Allegory or Typology


“Righteous Noah, along with the other mortals at the Deluge, that is, with his own wife, with his three sons, and with their three wives, all of them being eight in number, were a symbol of the eighth day, whereon Christ appeared when He rose from the dead, first in power forever. For Christ, being the firstborn of every creature, became again the head of another race regenerated by Himself through water, and faith, and wood, containing the mystery of Cross, even as Noah was saved by wood when he rode upon the waters with his family” (Justin Martyr, Dialogue With Trypho, 138 AD).

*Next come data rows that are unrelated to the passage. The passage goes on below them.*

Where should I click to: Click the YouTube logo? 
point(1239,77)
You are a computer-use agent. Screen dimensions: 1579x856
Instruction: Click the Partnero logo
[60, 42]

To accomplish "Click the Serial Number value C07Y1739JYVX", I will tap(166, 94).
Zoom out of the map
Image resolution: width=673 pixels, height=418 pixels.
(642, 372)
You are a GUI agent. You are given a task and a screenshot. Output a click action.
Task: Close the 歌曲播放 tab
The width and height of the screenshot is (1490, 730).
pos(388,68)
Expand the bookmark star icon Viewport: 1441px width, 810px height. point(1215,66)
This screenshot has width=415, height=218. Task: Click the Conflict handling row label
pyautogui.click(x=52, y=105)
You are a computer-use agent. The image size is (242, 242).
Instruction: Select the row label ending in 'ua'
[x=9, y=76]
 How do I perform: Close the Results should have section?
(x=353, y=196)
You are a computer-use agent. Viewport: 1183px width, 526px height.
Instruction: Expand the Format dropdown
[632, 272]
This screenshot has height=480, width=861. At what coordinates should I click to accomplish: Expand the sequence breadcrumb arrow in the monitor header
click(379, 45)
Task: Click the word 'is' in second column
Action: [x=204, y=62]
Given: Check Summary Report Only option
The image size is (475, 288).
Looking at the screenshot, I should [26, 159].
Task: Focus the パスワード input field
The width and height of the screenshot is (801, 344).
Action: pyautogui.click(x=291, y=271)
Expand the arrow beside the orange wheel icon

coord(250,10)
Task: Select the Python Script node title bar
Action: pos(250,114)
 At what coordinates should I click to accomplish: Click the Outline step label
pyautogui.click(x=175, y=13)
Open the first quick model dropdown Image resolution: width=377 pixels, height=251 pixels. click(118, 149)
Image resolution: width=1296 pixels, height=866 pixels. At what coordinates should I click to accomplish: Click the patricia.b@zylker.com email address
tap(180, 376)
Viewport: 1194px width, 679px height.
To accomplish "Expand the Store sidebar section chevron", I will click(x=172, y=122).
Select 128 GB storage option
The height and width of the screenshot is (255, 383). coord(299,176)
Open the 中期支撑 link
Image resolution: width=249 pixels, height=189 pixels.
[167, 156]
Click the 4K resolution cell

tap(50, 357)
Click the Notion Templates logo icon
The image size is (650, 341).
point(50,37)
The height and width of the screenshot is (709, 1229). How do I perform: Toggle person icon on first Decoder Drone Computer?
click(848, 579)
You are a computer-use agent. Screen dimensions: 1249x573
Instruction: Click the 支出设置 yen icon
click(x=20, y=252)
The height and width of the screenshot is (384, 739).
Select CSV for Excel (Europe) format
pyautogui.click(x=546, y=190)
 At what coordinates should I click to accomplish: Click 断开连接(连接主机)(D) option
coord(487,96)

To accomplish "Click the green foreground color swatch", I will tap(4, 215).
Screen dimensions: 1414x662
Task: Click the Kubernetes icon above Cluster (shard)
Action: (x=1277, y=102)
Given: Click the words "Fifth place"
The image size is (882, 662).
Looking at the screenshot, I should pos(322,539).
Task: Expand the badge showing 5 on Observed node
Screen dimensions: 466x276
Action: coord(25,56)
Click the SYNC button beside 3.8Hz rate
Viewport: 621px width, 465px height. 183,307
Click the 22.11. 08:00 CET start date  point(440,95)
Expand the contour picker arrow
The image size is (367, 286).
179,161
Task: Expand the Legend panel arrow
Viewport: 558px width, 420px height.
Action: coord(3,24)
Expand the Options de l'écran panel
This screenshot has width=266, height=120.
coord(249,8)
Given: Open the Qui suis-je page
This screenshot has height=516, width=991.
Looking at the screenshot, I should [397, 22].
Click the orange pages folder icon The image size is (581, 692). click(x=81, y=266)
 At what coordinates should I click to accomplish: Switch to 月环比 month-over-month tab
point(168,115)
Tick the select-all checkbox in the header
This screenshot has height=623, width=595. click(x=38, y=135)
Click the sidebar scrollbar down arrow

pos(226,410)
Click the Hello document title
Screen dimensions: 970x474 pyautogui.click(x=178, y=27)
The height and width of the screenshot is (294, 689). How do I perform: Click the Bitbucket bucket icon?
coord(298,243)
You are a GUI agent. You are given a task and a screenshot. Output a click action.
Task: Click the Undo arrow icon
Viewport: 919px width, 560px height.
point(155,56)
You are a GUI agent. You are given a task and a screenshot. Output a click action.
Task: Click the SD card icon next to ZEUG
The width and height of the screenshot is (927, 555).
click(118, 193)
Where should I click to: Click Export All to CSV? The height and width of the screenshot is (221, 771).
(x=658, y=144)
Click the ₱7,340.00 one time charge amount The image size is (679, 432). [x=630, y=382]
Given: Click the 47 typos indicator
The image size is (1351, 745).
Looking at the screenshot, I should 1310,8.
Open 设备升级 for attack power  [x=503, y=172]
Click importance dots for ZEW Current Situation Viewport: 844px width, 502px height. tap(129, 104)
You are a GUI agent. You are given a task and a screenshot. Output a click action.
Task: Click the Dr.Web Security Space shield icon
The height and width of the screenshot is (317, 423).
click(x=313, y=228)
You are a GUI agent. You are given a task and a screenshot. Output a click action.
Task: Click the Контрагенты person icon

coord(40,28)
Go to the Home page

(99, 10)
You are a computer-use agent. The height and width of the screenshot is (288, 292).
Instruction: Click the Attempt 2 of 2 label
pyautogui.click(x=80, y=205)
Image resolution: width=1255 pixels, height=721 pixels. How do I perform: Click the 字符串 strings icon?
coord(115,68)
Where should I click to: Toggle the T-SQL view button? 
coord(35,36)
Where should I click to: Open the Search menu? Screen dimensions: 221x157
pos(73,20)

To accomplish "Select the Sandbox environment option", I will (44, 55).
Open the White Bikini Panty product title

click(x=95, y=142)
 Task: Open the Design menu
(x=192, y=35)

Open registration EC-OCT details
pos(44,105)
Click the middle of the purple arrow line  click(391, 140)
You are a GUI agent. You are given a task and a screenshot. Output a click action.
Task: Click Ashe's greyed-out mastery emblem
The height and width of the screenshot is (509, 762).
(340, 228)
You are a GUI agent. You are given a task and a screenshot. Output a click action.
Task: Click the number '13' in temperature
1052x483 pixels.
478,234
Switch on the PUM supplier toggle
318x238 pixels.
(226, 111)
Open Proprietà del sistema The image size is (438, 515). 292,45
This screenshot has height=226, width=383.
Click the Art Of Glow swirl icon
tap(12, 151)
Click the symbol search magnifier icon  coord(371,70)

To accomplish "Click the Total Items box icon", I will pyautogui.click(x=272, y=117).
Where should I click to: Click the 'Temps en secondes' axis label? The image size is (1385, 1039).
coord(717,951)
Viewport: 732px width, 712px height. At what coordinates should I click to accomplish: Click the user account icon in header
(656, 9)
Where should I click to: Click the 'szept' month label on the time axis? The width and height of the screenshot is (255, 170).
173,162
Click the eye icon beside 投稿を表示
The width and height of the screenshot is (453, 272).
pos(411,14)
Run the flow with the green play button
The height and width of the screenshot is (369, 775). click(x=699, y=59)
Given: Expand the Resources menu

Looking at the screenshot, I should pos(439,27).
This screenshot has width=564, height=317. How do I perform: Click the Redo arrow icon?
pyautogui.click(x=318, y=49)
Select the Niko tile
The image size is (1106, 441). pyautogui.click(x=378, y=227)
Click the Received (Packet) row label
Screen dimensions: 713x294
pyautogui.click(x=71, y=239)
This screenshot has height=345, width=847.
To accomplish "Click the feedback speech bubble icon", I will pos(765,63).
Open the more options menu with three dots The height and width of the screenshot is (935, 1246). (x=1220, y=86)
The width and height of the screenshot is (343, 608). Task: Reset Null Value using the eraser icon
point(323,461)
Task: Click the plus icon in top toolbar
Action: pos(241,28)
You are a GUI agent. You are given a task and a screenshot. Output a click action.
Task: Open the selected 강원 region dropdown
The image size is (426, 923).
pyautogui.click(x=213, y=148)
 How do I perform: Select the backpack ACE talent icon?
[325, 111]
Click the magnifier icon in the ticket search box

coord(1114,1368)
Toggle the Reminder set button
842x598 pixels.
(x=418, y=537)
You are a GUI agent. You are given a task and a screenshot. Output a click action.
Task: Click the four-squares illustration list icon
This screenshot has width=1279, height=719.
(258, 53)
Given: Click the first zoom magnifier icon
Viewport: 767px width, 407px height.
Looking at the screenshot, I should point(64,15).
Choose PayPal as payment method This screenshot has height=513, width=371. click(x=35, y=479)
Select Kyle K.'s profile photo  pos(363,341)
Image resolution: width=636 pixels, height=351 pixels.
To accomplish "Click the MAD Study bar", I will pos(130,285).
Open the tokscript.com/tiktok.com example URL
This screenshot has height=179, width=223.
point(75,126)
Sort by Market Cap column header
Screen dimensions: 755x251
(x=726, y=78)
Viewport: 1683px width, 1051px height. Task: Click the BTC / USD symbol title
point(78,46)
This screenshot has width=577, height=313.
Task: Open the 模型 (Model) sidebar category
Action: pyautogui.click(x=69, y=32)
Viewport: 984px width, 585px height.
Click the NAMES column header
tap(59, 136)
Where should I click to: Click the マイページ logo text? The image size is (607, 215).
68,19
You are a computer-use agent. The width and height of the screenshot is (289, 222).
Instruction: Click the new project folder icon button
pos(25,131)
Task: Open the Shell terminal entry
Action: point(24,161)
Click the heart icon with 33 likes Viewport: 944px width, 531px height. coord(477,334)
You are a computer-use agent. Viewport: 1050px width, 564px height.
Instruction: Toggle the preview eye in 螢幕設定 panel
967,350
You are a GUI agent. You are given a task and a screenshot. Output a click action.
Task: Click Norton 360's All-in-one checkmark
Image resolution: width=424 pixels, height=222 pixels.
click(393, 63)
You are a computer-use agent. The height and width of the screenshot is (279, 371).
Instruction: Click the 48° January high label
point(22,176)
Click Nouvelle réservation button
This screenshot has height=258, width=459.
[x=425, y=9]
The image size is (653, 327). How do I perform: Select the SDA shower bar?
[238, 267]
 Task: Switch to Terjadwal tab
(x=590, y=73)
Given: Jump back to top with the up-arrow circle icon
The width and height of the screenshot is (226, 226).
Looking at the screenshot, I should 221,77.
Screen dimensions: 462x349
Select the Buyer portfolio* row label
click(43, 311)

Reading the scriptures with the church fathers often shines a kind of light upon our passages that has a completely different quality about it. To the untrained reader it may appear as though the fathers took liberties that went beyond the natural meaning of the passages. This after all has been the common claim regarding the fathers in the post reformation west. It has been said that the fathers planted the seed for the allegorical silliness of the medieval era. Be that as it may, the fact is that there is quite a difference between the patristic interpretation and the free wheeling innovativeness of later allegorists. This is abundantly evident in the above quote. While some might like to look at the above method of interpretation as allegorical, the reality is that it is not, rather it is typological. The patrisitc method does not invent some disconnected possibility as to what the text might mean (morally or psychologically), but rather what the text means in light of the fulfillment of the redemption procured by Jesus. The patristic method does not compare the rolling away of the stone covering Jesus' tomb with the rolling away of the stone in our lives (allegory), rather it connects the waters of the deluge to baptism and the 8 person to the eigth day (typology). The 21st century church would do well to learn to read the bible typologically.